読者です 読者をやめる 読者になる 読者になる

まるでイコライザーでどの周波数帯もプラスにしてしまっている音楽のようだ 『六つの手掛かり』 乾くるみ

Book




"六つの手掛り (双葉文庫)" (乾 くるみ)


 


「ミステリー」に何を期待するか・・・トリックか、それともストーリーのロジックか。そこに正解があるわけではなく、それは読者それぞれの好みに左右されるポイントだろう。更にそれらの仕掛けが精巧に埋め込まれていても面白いと感じるかどうかは、また別の話である。


最初にこの作品の印象を言ってしまえば、ミステリーに求められる要素がほとんどが利用されている。そして、短編という限られてた文字数を考えると一つ一つの作品の完成度は非常に高いと感じる。だが、一冊の本という体裁で捉えると残念ながら素晴らしいとは言いがたい仕上がりになってしまっている。まるで一つ一つは良い曲なのに、アルバムとしての完成度はバランスが悪くてダメになっている作品やイコライザーでどの周波数帯もプラスにしてしまっている音楽のようだ。


 


タイトルから想像がつくかも知れないが、この作品は6つの短編から成り立っており、連作短編の形式になっている。それぞれのタイトルもかなり凝っていて、


  • 六つの玉

  • 五つのプレゼント

  • 四枚のカード

  • 三通の手紙

  • 二枚舌の掛軸

  • 一巻の終わり


と数字が降順で使われている。
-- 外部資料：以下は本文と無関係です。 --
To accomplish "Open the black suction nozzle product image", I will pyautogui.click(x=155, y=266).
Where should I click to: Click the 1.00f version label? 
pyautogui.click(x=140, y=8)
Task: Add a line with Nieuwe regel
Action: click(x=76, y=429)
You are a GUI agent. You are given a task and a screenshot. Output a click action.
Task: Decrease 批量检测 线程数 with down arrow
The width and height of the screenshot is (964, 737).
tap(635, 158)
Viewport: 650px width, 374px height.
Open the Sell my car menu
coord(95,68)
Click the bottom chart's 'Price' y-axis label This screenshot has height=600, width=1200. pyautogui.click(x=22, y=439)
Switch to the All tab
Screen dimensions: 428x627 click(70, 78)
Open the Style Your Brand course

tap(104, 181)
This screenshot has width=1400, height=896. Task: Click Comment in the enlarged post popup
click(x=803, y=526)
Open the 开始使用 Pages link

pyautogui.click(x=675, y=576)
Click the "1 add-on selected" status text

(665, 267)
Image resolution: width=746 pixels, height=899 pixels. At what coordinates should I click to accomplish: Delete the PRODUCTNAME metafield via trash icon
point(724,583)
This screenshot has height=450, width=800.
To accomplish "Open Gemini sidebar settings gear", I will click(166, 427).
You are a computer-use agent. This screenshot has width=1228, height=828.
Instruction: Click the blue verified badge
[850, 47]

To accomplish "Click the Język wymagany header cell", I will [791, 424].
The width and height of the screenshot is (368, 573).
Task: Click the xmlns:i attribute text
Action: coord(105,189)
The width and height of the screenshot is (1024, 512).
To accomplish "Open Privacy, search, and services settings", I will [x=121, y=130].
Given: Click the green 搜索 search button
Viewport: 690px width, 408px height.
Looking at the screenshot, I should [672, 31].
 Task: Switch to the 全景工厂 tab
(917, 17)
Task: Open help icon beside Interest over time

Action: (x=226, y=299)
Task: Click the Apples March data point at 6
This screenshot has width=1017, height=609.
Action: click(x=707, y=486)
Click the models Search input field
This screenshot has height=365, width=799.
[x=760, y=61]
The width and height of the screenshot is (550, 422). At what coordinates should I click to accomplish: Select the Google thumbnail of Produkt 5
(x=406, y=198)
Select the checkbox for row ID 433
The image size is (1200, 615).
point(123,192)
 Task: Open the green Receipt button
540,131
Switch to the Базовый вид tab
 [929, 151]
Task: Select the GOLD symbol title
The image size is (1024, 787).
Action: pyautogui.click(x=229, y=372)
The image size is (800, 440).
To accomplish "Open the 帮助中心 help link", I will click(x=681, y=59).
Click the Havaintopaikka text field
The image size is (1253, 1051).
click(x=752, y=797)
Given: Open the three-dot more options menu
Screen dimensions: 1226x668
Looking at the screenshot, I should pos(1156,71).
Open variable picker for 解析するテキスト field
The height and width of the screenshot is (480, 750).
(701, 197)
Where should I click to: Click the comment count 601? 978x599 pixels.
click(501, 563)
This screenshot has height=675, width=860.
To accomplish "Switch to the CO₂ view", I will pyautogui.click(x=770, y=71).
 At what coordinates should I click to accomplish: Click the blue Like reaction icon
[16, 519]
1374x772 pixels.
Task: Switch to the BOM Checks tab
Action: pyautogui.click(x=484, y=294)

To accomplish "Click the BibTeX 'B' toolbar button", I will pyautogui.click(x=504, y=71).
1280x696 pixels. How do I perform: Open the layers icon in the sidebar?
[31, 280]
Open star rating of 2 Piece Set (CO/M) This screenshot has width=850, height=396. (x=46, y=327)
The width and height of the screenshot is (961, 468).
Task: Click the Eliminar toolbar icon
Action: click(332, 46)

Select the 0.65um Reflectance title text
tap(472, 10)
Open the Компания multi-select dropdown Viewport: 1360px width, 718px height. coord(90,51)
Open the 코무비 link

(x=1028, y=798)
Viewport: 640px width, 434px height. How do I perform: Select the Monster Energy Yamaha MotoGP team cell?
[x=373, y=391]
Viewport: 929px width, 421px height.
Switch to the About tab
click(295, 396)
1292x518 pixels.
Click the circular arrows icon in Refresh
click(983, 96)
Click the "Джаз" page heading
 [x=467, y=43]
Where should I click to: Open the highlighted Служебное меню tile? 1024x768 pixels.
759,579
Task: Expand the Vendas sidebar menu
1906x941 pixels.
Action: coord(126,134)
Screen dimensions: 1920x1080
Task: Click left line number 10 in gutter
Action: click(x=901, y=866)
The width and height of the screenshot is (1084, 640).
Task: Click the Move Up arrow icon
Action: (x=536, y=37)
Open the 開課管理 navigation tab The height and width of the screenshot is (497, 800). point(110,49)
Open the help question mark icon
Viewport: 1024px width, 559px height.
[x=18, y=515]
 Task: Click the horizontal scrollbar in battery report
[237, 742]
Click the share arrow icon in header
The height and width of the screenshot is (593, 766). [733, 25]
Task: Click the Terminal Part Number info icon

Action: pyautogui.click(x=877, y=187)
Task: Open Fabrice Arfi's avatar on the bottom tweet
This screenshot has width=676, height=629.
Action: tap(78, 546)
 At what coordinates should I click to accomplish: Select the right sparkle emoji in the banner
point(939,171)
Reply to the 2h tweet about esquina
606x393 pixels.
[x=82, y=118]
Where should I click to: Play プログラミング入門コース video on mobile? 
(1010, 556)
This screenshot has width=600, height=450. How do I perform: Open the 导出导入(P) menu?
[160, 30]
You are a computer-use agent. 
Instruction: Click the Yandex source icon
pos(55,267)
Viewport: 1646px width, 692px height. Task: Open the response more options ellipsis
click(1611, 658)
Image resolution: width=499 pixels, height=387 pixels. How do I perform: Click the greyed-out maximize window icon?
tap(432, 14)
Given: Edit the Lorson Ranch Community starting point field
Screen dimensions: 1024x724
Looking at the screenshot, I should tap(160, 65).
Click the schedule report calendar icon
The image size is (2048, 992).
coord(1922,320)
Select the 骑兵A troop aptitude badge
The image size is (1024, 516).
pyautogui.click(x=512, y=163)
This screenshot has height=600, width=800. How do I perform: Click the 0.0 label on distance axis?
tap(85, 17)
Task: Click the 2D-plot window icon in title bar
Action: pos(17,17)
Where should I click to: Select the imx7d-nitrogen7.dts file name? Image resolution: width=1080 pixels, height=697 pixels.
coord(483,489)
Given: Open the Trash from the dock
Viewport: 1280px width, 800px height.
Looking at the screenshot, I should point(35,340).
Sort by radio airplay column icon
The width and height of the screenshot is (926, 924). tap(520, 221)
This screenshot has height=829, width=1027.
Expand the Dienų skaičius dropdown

更に、それぞれの作品の中で事件が発生していろいろなトリックが用いられている。例えば、「六つの玉」のこの「玉」はジャグリングに使うボールで、被害者のポケットから出てくる。全体の主人公 林茶父は元手品師という設定のため、被害者の行動をイメージしながら謎解きをする。以降の短編で林茶父のバックグランドやキャラが少しずつ明かされていきながら、それぞれの事件を彼が解決していく流れである。


この辺まではよくある連作短編の手法なのだが、毎回事件で被害者は死んでしまう(それも短編の中で)。続けて読んでいると、「また死んじゃうの?」という気持ちになってくる。元々は雑誌『小説推理』に飛び飛びで掲載されていたので(「一巻の終わり」は単行本の際に書き下ろし)、その時には違和感が無かっただろうが、一冊の本として連続で読んでいくと徐々に違和感が増してくる。


さらに、過去に乾くるみを読んだことがあると「あれっ? 前にも林某という人物が出てこなかったか・・・」と思う(少なくとも僕はそうだった)。解説で山前譲氏が書いているが、他の作品に登場する林某と兄弟なのである。そして、そのネーミングにも細工がしてある。「いや〜、やり過ぎでしょ」という気持ちになります。


 


過去に読んだ乾くるみの作品はかなりツボにはまったけど、今回はちょっと残念な感じ。ディティールにこだわっている作風が乾くるみの持ち味ではあるけど、やり過ぎ感が強い。もし、すべてが殺人事件で無ければ印象が違ったかも知れない。だって、x曜サスペンスだって同じ主人公が殺人事件を解決するのは数ヶ月に一回でしょう(ドラマは毎週死者がでるけど、役回りは大体刑事だから)。でも、雑誌で読んでいたらこうは感じなかっただろう。


iTunesの中から好きな曲だけでベスト盤を作って聴いていると疲れちゃうのと一緒で、やっぱり全体としての文脈での構成が必要ってことでしょう。今、ちょっと残念な気持ちで一杯です。